Built in sections from Douglas Fir, the stick took three flatbed trucks and a barge to ship it over to Duncan. It now sits at the Cowichan Community Centre, complete with an enormous puck.

Wawa, Ontario – Giant Canada Goose

Oh, sorry. Just imagining the carnage if this thing actually came to life and began wreaking havoc. It’d destroy every golf course in a two hundred kilometre radius.

Eight and a half metres worth of furious cobra-chicken, the giant goose of Wawa exists because of the best traditions of the roadside attraction. The original one was built by local businessfolk concerned that the new highway was bypassing town. Now one of the most photographed stopovers in Canada, it’s a draw that still does the trick.

Sniff. It’s just. So Beautiful.

Sorry, Irish genes kicking in there a bit. Still, should you find yourself over in the land of Anne of Green Gables, hie yourself to the O’Leary Potato Museum to get a gander at a truly superlative spud. It’s just a really big potato, but it looks delicious.

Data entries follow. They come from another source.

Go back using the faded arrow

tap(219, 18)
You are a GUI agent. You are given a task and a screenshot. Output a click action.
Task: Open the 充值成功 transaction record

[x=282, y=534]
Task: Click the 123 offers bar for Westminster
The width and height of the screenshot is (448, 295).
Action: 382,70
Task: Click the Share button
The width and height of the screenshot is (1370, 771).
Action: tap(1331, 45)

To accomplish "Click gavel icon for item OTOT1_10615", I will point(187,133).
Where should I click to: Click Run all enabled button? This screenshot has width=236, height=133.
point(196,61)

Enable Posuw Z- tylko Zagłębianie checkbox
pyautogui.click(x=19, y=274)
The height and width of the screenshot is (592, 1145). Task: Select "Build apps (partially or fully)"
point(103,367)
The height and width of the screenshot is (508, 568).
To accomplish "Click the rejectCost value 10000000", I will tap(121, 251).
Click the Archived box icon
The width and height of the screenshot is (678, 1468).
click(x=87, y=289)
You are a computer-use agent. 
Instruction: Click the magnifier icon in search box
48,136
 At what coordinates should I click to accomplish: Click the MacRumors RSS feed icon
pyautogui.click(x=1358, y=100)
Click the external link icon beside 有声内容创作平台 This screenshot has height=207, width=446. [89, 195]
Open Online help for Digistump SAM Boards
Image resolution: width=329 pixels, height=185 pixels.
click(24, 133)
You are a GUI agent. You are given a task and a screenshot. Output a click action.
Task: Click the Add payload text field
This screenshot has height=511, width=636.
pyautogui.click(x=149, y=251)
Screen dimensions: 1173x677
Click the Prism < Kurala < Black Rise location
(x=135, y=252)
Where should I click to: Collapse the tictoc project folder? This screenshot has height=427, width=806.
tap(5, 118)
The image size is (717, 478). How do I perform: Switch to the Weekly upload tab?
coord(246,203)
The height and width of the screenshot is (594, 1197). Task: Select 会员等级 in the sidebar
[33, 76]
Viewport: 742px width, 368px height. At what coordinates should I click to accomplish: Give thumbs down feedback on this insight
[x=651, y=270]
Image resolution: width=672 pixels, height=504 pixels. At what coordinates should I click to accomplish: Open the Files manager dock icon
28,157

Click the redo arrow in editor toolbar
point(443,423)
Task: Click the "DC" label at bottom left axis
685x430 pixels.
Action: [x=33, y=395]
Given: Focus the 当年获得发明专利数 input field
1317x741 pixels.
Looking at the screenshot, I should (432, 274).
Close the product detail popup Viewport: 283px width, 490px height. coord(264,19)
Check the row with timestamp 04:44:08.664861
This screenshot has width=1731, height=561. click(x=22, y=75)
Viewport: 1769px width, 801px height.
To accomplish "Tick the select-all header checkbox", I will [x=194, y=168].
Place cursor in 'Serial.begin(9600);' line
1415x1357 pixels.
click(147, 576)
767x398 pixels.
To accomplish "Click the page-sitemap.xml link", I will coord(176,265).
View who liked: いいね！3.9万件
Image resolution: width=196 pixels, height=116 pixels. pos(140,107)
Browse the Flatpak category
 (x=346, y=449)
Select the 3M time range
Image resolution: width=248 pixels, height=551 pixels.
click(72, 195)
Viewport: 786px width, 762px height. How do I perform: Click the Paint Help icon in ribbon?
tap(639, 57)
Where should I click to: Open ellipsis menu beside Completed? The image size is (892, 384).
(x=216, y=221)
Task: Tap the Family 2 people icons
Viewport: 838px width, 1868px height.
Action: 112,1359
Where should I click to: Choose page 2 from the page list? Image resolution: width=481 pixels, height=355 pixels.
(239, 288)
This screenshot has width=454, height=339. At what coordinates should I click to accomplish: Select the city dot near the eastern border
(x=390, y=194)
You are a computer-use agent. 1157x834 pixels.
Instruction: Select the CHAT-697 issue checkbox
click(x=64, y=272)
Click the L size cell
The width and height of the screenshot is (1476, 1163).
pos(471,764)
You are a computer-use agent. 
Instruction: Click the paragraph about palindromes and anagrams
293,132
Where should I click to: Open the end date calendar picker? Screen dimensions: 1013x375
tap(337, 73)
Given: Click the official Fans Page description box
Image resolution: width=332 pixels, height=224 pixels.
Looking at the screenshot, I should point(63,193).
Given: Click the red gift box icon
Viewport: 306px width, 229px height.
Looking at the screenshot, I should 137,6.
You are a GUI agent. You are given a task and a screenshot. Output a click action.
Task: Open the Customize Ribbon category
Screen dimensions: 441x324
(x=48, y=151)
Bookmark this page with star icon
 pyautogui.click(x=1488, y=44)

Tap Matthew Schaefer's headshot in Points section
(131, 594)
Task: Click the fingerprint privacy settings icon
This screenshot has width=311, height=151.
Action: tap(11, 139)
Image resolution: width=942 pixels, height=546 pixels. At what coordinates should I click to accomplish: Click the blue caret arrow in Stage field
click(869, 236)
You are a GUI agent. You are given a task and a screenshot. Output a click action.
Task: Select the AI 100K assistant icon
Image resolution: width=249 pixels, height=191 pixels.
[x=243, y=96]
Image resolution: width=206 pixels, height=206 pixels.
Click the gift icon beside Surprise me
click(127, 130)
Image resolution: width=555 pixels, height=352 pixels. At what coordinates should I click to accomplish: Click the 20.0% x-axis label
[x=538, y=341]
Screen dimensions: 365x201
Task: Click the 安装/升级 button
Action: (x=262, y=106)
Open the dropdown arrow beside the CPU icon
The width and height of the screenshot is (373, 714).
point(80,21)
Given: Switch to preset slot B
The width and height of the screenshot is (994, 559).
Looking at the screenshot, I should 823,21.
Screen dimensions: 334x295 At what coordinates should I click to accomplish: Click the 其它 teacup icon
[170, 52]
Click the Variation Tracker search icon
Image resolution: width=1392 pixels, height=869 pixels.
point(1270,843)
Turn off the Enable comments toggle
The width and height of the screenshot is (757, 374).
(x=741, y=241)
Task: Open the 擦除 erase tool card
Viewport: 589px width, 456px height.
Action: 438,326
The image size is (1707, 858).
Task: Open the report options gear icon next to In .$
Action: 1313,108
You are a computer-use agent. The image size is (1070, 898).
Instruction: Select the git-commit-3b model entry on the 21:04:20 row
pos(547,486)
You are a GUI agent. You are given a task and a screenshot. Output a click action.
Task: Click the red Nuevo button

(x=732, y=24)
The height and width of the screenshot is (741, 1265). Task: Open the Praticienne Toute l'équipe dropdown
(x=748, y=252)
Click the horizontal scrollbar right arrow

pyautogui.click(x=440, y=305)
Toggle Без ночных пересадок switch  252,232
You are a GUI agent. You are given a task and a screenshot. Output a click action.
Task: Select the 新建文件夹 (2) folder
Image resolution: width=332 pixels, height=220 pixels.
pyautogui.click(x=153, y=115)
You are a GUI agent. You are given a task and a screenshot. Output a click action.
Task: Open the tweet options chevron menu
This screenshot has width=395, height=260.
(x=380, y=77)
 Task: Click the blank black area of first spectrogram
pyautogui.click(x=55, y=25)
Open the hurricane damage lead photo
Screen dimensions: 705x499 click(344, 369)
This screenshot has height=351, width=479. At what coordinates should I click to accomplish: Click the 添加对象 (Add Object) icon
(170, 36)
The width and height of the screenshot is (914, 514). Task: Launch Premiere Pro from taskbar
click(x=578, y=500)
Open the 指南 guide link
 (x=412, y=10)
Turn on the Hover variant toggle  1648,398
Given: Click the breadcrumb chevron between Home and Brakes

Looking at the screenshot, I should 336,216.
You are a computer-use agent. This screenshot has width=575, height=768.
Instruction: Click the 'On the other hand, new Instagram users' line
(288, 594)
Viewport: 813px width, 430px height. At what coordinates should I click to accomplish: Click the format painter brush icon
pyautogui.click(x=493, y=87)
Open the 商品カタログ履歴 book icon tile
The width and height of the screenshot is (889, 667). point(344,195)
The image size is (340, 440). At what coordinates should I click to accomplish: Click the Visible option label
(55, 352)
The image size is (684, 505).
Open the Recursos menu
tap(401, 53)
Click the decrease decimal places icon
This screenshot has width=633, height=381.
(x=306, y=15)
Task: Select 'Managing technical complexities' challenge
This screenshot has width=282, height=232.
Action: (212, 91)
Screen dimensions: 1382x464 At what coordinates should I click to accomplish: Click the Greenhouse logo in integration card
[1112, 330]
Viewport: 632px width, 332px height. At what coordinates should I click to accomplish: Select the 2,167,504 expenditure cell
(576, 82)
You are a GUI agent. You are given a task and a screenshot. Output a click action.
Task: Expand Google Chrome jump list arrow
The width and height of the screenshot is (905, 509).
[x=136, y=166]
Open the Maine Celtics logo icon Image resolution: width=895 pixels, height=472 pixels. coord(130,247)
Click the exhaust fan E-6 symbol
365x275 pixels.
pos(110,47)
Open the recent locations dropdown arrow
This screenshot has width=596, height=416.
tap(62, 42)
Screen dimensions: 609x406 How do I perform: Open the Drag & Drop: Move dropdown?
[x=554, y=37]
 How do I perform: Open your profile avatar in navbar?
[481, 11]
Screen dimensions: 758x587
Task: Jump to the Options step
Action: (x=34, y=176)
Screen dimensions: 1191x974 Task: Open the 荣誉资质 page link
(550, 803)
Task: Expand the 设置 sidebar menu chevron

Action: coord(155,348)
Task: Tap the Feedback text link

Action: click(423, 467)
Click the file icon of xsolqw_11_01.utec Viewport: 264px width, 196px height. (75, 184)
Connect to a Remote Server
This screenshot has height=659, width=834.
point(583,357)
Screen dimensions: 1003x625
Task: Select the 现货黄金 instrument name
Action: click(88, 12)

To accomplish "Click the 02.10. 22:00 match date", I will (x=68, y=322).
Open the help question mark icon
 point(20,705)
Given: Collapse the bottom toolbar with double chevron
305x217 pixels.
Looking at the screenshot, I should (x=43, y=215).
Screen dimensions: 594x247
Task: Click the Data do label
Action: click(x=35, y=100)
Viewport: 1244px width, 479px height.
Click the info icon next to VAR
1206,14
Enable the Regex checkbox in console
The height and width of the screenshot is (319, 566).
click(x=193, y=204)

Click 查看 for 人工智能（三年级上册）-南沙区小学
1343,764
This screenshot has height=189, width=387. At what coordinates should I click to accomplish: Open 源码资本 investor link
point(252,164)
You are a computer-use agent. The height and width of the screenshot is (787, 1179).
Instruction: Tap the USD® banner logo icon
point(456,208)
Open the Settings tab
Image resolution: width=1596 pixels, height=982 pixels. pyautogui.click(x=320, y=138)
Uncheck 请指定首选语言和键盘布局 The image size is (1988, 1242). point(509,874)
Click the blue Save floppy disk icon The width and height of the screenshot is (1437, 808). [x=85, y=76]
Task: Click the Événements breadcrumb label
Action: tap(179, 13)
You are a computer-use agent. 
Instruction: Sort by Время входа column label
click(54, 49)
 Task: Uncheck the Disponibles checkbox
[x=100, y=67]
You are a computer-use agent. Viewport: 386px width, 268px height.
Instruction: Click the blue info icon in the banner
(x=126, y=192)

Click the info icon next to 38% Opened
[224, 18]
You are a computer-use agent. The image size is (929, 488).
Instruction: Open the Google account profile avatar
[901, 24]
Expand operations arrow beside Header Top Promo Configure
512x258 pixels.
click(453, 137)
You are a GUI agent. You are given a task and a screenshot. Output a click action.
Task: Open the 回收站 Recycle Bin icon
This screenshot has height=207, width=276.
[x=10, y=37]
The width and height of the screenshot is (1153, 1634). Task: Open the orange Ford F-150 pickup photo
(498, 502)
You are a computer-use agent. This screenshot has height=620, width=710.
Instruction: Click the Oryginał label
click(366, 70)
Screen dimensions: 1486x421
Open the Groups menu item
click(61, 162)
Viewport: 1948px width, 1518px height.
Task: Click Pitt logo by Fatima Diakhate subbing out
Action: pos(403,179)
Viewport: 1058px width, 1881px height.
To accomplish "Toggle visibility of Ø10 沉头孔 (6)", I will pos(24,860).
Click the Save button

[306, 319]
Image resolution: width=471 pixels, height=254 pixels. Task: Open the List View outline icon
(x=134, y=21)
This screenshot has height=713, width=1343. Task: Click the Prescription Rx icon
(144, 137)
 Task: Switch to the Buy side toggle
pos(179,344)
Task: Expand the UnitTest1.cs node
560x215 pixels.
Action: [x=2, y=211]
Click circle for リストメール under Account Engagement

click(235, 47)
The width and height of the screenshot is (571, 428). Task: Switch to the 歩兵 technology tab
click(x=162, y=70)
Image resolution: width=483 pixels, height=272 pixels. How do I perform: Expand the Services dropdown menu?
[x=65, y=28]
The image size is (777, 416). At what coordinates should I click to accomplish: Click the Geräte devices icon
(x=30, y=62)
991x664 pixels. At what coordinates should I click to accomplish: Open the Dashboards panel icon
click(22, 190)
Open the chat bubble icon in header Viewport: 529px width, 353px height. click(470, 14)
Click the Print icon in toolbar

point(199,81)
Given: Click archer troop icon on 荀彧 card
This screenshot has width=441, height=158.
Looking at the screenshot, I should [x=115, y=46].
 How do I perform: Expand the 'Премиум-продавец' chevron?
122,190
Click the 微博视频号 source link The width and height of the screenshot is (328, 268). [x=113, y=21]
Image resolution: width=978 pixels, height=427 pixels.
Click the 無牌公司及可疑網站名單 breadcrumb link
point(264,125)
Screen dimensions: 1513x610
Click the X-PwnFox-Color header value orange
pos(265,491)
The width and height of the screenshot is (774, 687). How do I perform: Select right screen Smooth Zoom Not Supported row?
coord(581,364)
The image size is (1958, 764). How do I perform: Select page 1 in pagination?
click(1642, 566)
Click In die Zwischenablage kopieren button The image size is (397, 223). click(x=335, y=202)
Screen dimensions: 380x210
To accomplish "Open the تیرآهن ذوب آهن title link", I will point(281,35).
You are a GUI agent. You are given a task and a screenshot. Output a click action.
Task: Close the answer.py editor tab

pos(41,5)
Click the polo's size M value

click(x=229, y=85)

Sadly, there are other, larger lobsters elsewhere in the world. Still, Shediac is famous for delicious actual lobsters, so this 90-ton steel and concrete crustacean is still worth a visit.

It is also noteworthy as the work of Danish-Canadian artist Winston Bronnum who created a number of huge animal sculptures across Canada. His slightly creepy abandoned theme park, Animaland, is about an hour away by car.

Far from being merely an interesting roadside stop, the Kipling paperclip commemorates a memorable exchange. In a series of trades, Montreal resident Kyle MacDonald worked his way up from a single paperclip to a house in this small town, an hour and a half east of Regina.

Kipling council built this 1,400-kg red paperclip to mark MacDonald’s unusual swapsmanship, which received an official Guinness world record as a result. And Volkswagen once filmed a Spanish commercial for the Polo here.

Finally, the largest beaver in the world, fittingly located in the town of Beaverlodge in Alberta. It should be noted that, though not nearby, the world’s largest beaver dam is also in Alberta, a huge structure nearly a kilometre across that’s visible from space.

The Beaverlodge beaver is not quite so big, just 5.5 metres long and perched on a polyurethane log. But it is the world’s largest beaver, and these things matter. I’m not sure why, but they do.

Seek out something really large in your home province. Drive there and look at it. Maybe snap a few photos? It’s a Canadian tradition.